More info: https://en.wikipedia.org/wiki/Camellia_(cipher)

Another option is to use the full and complete FIPS list, but currently it will only give you an A- due to being capped. Annoyingly it’s a few reference browsers not negotiating a cipher that supports forward secrecy, however, client support is excellent and you can almost certainly expect that IE6 / WinXP client will work if they enable TLS1.0 support in IE.
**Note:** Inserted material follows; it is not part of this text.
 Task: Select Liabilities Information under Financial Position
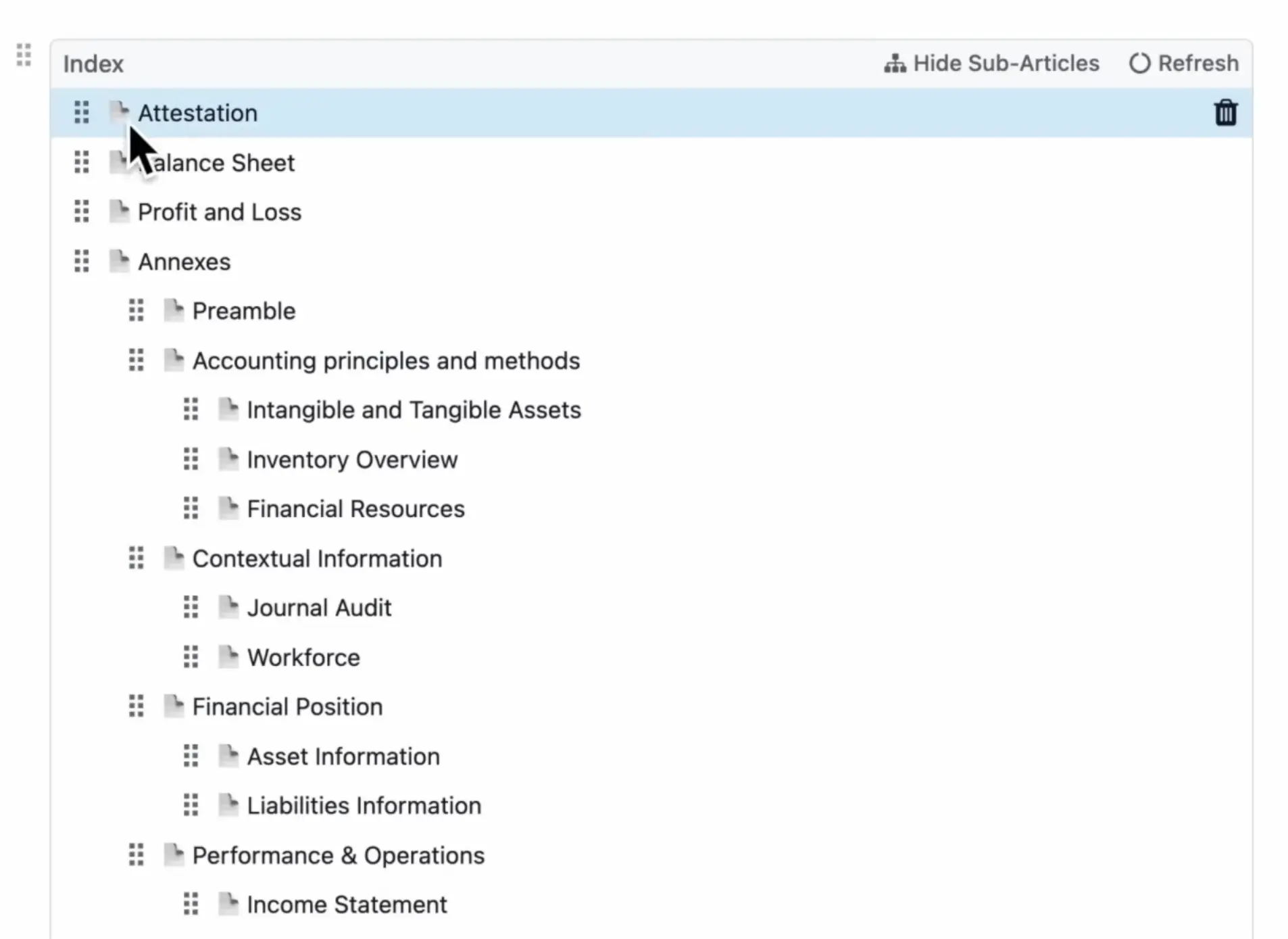tap(364, 804)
ECDHE-RSA-AES256-GCM-SHA384:ECDHE-ECDSA-AES256-GCM-SHA384:ECDHE-RSA-AES256-SHA384:ECDHE-ECDSA-AES256-SHA384:DHE-DSS-AES256-GCM-SHA384:DHE-RSA-AES256-GCM-SHA384:DHE-RSA-AES256-SHA256:DHE-DSS-AES256-SHA256:ECDH-RSA-AES256-GCM-SHA384:ECDH-ECDSA-AES256-GCM-SHA384:ECDH-RSA-AES256-SHA384:ECDH-ECDSA-AES256-SHA384:AES256-GCM-SHA384:AES256-SHA256:ECDHE-RSA-AES128-GCM-SHA256:ECDHE-ECDSA-AES128-GCM-SHA256:ECDHE-RSA-AES128-SHA256:ECDHE-ECDSA-AES128-SHA256:DHE-DSS-AES128-GCM-SHA256:DHE-RSA-AES128-GCM-SHA256:DHE-RSA-AES128-SHA256:DHE-DSS-AES128-SHA256:ECDH-RSA-AES128-GCM-SHA256:ECDH-ECDSA-AES128-GCM-SHA256:ECDH-RSA-AES128-SHA256:ECDH-ECDSA-AES128-SHA256:AES128-GCM-SHA256:AES128-SHA256:AES256-SHA:DES-CBC3-SHA:AES128-SHA

A-Minus

full-fips-list

I’m sure that over time our recommendations will continue to evolve, security is as always a moving target with new vulnerabilities being discovered every day. Even ciphers we’ve come to know and trust like Arcfour and 3DES have recently fallen out of favour proving the need to constantly review your security.

An interesting conversation on this topic can be found at the following link. It’s actually worth a read as it explores the argument about allowing older ciphers and the issues faced by taking them away:

https://community.qualys.com/thread/16555-triple-des-is-bad-now-sweet-32-cve-2016-2183-cve-2016-6329

**Note for enabling TLS1.0 in IE6 – your only option if you need to get Windows XP clients to works with SSL.

If you open your IE Options, and under the ‘Advanced’ tab almost at the bottom you should find ‘Use TLS 1.0′ if you put a tick into this box you should find that with the Cipher we gave things start to work again.